Find all people that follow someone, but are not followed back.

In [None]:
motifs = g.find("(a)-[e]->(b); !(b)-[]->(a)") \
          .filter("e.relationship = 'follow'")
motifs.show()

Find all people older than 40 that follow at least two people of age under 15.

In [None]:
candidates = g.find("(a)-[]->(b); (a)-[]->(c)") \
              .filter("b != c") \
              .filter("a.age > 40") \
              .filter("b.age < 15") \
              .filter("c.age < 15")
candidates.show()

### Label Propagation
Within complex networks, real networks tend to have community structure. [Label propagation](https://en.wikipedia.org/wiki/Label_Propagation_Algorithm) is an algorithm for finding communities.

In [None]:
labels = g.labelPropagation(maxIter=1)
labels.show()

### Triangles
Strong communities exhibit large number of triangles in graph. This assigns each node the number of triangles it forms.

In [None]:
triangles = g.triangleCount()
triangles.show()

### Others

In [None]:
# bfs - finds shortes paths from nodes satisfying the first conditions to nodes satisfying the second condition
paths = g.bfs("age > 40 and sex = 'm'", "age < 40 and sex = 'f'", maxPathLength=3)
paths.show()

# connected components
components = g.connectedComponents()
components.show()

# page rank
# ranks = g.pageRank(resetProbability=0.15, tol=0.01)
# ranks.vertices.orderBy('pagerank', ascending=False).show()

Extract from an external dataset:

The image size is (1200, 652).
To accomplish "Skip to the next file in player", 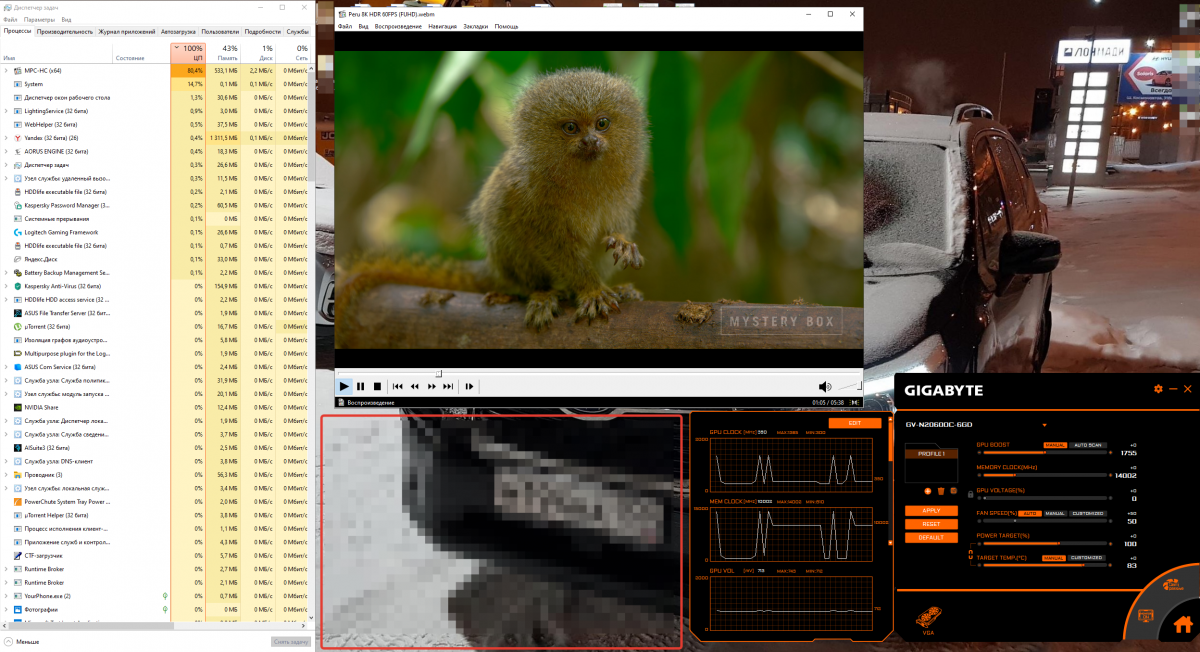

# foo = g.shortestPaths(landmarks=[1, 2])
# foo.show()

## Visualization of a graph

Unfortunately, there is no builtin method in the Jupyter notebook, but we can use the external JS library for this purpose. To do that, we need to massage the data to the format that is suitable for the library.

In [None]:
import random

def node_to_dict(r):
    return {
        'id': r[0],
        'label': r[2],
        'x': random.uniform(0,1),
        'y': random.uniform(0,1),
        'size': 0.5,
        'color': '#f00' if r[1] == 'f' else '#00f'
        
    }

def edge_to_dict(i, r):
    return {
        'id': i,
        'source': r[0],
        'target': r[1],
        'label' : r[2],
        'type': 'arrow',
        'color': '#999'
    }

nodes_dict = map(node_to_dict, g.vertices.collect())
edges_dict = [edge_to_dict(i, r) for i, r in enumerate(g.edges.collect())]

Now we are ready to show the data using the [sigmajs](sigmajs.org) library.

In [None]:
%%javascript
require.config({
    paths: {
        sigmajs: 'https://cdnjs.cloudflare.com/ajax/libs/sigma.js/1.2.0/sigma.min'
    }
});

require(['sigmajs']);

In [None]:
from IPython.core.display import display, HTML
from string import Template
import json

js_text_template = Template(open('js/sigma-graph.js','r').read())

graph_data = { 'nodes': nodes_dict, 'edges': edges_dict }

js_text = js_text_template.substitute({'graph_data': json.dumps(graph_data),
                                       'container': 'graph-div'})

html_template = Template('''
<div id="graph-div" style="height:400px"></div>
<script> $js_text </script>
''')

HTML(html_template.substitute({'js_text': js_text}))